| Task to carry out |
Go through the records below and report each line with "click" in it.

| Stored data |
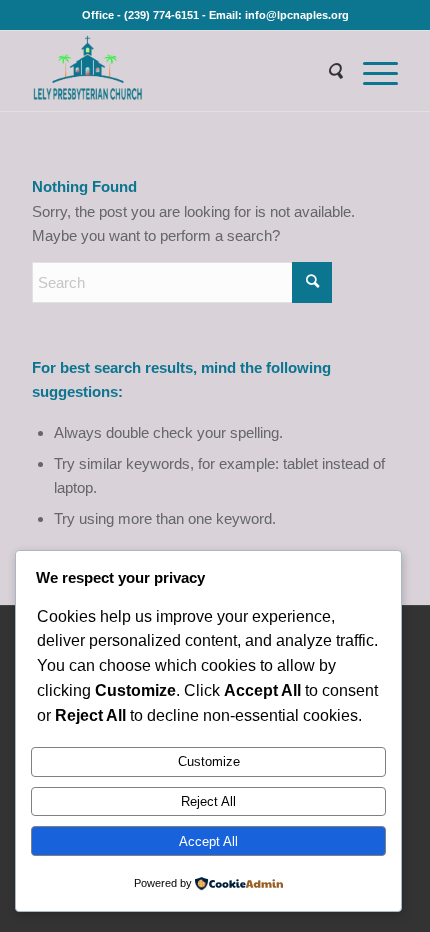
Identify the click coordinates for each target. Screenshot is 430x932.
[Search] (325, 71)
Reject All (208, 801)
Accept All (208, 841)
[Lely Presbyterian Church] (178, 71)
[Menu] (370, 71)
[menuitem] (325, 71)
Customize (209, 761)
* * *
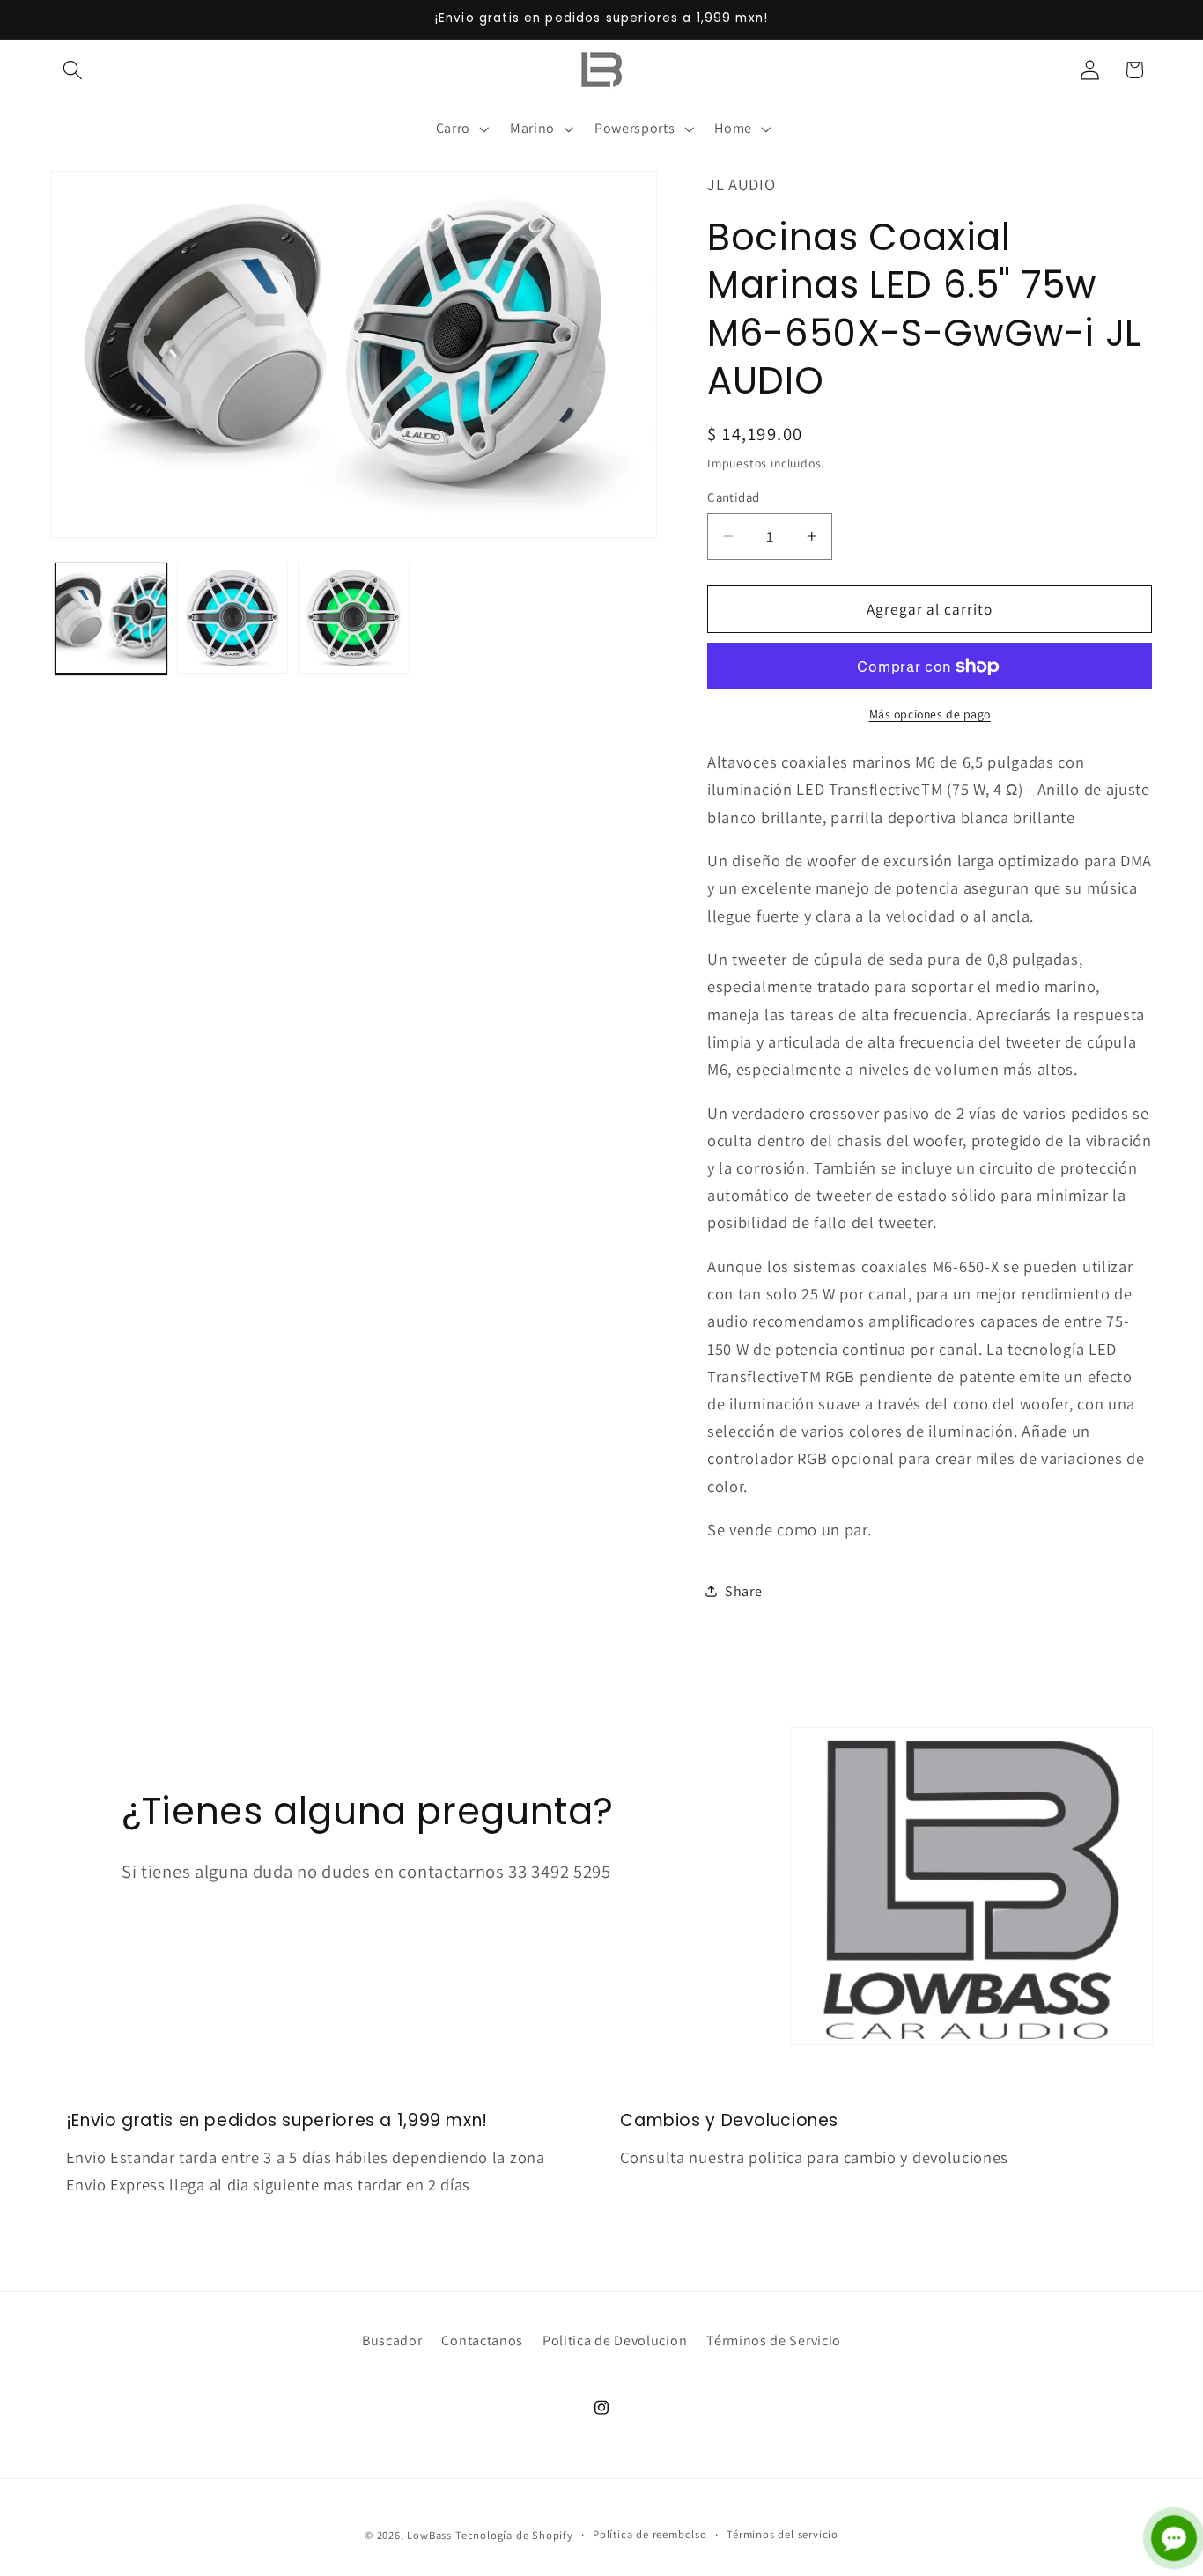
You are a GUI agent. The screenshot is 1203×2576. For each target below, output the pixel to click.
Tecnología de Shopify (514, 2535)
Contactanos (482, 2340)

| Answer to the exercise |
Identify the click coordinates for each target. Screenshot is 430x932.
You are a GUI agent. The screenshot is 1203×2576. For each target below, output the pixel to click.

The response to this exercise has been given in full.